L’illustration 5 est peut-être l’une des plus signifiantes de la volonté de Claude Cahun de ne revendiquer aucune identité sexuelle précise, ni faire sentir aucune ambiguïté, contrairement toutefois à certaine d’autres de ses photos. Il n’y a donc pas chez Claude Cahun d’identité multiple scindée en « plusieurs », mais une identité singulière qui tendrait à jouer avec ses sous-couches, parfois marquant l’une plus que l’autres.

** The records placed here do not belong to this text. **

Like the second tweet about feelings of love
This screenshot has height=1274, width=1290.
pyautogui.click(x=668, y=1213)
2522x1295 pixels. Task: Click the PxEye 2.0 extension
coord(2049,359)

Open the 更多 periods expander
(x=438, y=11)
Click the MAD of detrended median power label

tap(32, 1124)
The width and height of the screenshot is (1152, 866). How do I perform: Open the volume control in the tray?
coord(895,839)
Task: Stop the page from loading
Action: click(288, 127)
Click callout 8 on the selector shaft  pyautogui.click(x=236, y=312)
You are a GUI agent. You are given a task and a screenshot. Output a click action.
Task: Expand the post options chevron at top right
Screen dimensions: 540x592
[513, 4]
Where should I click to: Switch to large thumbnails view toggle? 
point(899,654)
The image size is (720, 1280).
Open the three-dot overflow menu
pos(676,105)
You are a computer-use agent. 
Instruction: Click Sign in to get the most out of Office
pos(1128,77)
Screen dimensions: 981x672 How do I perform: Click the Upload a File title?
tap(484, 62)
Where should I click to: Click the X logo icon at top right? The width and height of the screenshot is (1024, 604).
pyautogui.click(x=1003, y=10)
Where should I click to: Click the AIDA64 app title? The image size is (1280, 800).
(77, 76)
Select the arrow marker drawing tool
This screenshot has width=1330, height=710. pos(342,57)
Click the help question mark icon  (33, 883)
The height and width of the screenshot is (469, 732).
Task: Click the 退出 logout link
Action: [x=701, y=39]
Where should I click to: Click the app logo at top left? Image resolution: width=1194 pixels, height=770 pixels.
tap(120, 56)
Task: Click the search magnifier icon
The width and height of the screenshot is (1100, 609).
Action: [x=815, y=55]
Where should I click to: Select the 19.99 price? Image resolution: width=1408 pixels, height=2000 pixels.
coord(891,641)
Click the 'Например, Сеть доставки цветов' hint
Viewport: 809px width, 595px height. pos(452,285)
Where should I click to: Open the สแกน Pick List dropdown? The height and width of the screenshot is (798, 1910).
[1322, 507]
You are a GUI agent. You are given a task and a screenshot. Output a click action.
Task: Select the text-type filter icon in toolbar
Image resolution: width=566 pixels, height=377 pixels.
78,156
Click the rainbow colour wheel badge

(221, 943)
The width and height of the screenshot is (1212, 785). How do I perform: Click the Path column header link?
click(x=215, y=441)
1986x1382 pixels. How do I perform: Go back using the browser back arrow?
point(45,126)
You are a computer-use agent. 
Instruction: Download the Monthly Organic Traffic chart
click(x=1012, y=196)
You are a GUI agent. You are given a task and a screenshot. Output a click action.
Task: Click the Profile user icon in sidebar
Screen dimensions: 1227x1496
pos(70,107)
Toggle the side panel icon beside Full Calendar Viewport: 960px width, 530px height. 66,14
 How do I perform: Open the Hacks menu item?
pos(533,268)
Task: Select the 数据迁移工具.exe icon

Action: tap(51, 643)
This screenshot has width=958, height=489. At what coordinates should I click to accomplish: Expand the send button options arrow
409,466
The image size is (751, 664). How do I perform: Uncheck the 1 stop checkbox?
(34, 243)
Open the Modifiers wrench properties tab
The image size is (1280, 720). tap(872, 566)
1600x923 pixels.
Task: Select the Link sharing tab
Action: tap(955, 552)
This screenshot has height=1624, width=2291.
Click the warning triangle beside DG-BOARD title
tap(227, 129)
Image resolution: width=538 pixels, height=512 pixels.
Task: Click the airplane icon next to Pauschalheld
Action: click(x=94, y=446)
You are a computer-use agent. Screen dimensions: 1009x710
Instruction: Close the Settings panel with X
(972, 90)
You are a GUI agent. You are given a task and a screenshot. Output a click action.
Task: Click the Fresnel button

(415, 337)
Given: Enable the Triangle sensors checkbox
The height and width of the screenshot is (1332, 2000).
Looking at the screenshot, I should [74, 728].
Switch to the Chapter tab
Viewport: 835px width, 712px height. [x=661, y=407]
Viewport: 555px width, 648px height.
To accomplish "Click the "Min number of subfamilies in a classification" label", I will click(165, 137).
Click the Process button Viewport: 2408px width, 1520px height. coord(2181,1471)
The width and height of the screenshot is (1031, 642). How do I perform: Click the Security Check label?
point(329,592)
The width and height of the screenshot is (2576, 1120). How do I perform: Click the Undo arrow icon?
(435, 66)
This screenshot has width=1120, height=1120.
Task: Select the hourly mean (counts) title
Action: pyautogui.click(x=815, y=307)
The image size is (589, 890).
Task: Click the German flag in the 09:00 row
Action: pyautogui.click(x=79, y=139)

Il ne s’agit pas de personnalités multiples, chaque masque ici entretient un rapport avec l’autre, parce qu’ils coexistent entre eux, ils se révèlent, se détruisent, se donnent naissance, Les plusieurs « moi » se fréquente et se mélangent au sein d’un Je unique.

Etre plusieurs tensions qui ne se réduisent ni ne se résolvent, mais se relancent suivant cette volonté d’être infiniment autre que ce qu’on est, c’est-à-dire, en définitive, d’atteindre à son propre mythe : ce moment même où l’être s’identifie à ses métamorphoses.[6]


Le mythe, c’est mythifier quelque chose, c’est le surcharger (…) d’un signifier « mythique », « idéologique » [7]

Ce vers quoi semble parfois tendre Cahun, mais Roland Barthes souligne que cette mythification vient par la surcharge, le « trop », ce vers quoi en partie les travaux de Cindy Sherman tendent davantage au cours de leur évolution.


[1] Peter WEIBEL, L’Art de Klauke, Entre politique, subversions et actions performatives, tr. fr. Le Désastre du moi, œuvres récentes 1996-2001, Paris, MEP 2001.

[2] Danilo MARTUCELLI, Grammaires de l’individu, Paris, Gallimard, 2002. p 416.

[3] ABIGAIL SOLOMON-GODEAU, Le « Je » équivoque, Claude Cahun, sujet lesbien, 1999, Tr. Fr. Cahiers du musée national d’art moderne n°80, Paris, Centre George Pompidou, été 2002.

[4] Op. Cit.

[5]  François LEPERLIER, Claude Cahun, L’écart et la métamorphose, Paris, J.M.Place, 1992

[6] François LEPERLIER, Claude Cahun, L’écart et la métamorphose, Paris, J.M.Place, 1992

[7] Roland BARTHES, Le Mythe, aujourd’hui, Mythologies, Paris, Seuil, 1957.